Anton van Dalen, a New York-based artist known for his fantastical cityscapes and his depictions of the East Village, passed away on June 25th at 86. His representing gallery, P·P·O·W, confirmed his death in a statement, noting he passed away due to natural causes in his sleep at his East Village Home.
Born to a conservative Calvinist family in Amstelveen, Holland, in 1938, van Dalen witnessed the upheavals of World War II firsthand when the Nazis seized his family’s property. After graduating from Amsterdam’s former Amsterdamse Grafische School in 1954, he emigrated to Canada with his family in 1954 and then to the United States in 1966. Settling in New York’s East Village, he then spent his life documenting the cultural transformations in the area through his surreal cityscapes or his monochrome series “Night Street Drawings” (1975–77), illustrating scenes of car wrecks, sex workers, and dilapidated buildings in the Lower East Side.
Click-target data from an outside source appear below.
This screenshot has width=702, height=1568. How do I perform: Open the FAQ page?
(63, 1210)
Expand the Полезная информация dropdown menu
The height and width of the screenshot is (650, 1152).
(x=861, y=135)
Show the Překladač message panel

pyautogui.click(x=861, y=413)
Van Dalen is perhaps best known for his performance piece Avenue A Cutout Theatre (1995), in which the artist entered a room with a large cardboard box resembling his apartment building strapped to his back. He then emptied the box's contents—miniatures of dogs, police, and various figures resembling the population of the East Village—to examine the neighborhood’s history and gentrification.
“I try to sort of make art, and thinking and looking at art, something that we all naturally do and can figure out in our own way,” van Dalen once said of his approach, shared in a statement from P·P·O·W. “There is no one interpretation—there are many. And that’s what is wonderful about art. It’s not a biased single place. You can always kind of find yourself within it.”
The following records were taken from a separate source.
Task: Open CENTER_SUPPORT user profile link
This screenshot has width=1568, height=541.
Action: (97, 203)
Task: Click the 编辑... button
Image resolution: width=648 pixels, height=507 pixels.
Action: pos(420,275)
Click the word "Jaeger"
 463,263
The 2020 documentary Anton: Circling Home provided an intimate look at van Dalen’s life, emphasizing his profound connection to the East Village and his passion for rearing pigeons. The film, which won the Best Documentary Portrait award at DOC LA, highlighted how van Dalen maintained a pigeon coop on his building’s rooftop. Having first learned to train pigeons at the age of 12 in Holland, these birds are a recurring motif in his body of work.
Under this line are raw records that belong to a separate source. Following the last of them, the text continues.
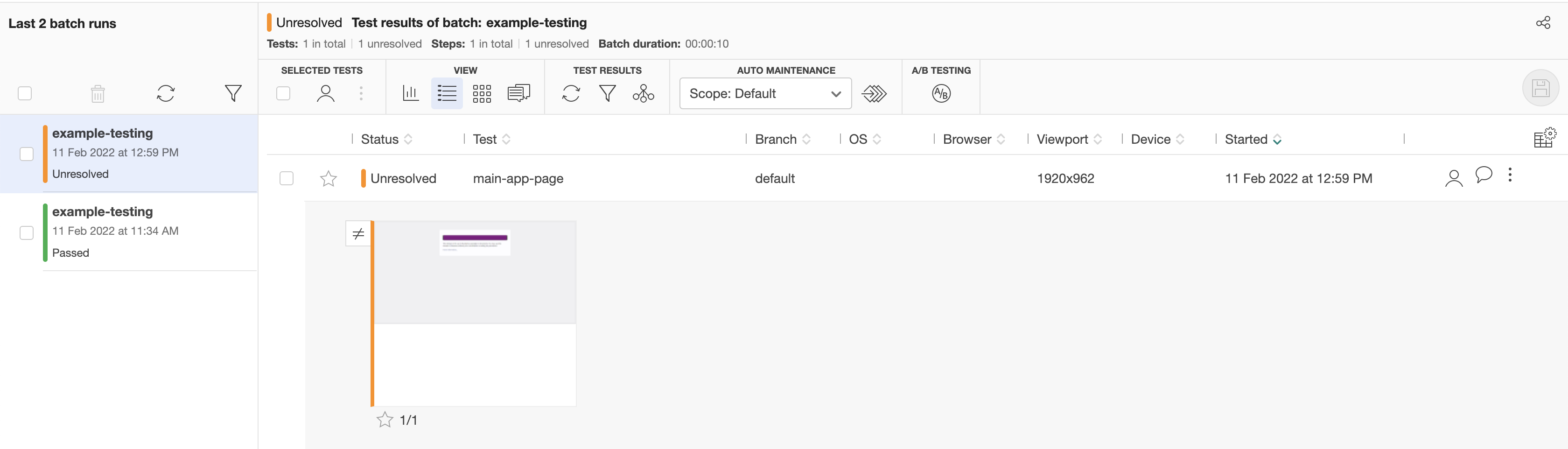Select the list view toolbar item
The width and height of the screenshot is (1568, 449).
(x=447, y=94)
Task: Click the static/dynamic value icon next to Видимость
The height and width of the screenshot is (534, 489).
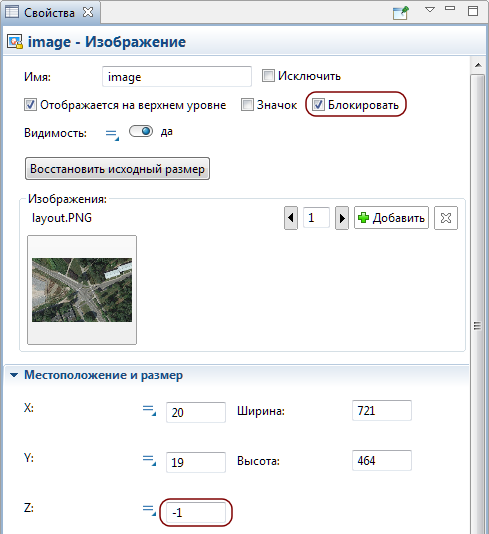Action: (112, 134)
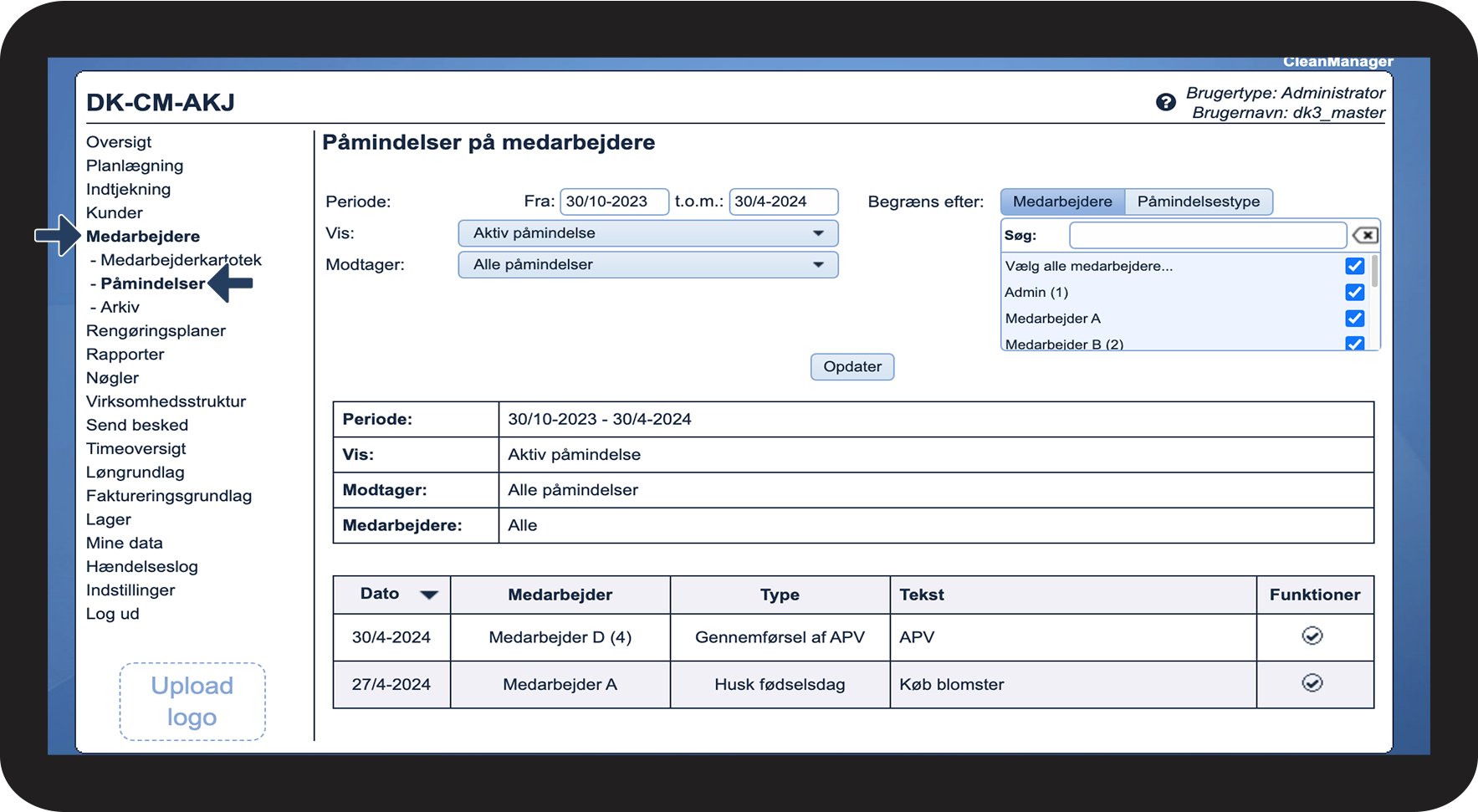Image resolution: width=1478 pixels, height=812 pixels.
Task: Clear the employee search field with the backspace icon
Action: coord(1365,236)
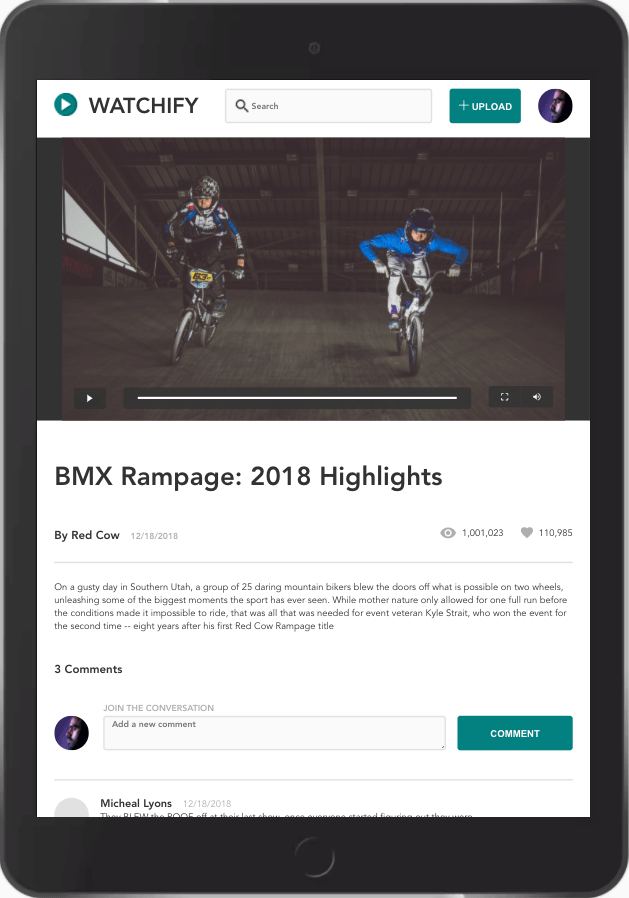The width and height of the screenshot is (629, 898).
Task: Submit with the Comment button
Action: [515, 733]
His last solo exhibition, “Doves: Where They Live and Work,” was presented by P·P·O·W in 2022. In previous years, the artist showcased his paintings at venues such as the University of Massachusetts, Temple Gallery in Philadelphia, and EXIT Art in New York. Additionally, many of his artworks are featured in prominent collections such as the MET and the Whitney Museum of American Art.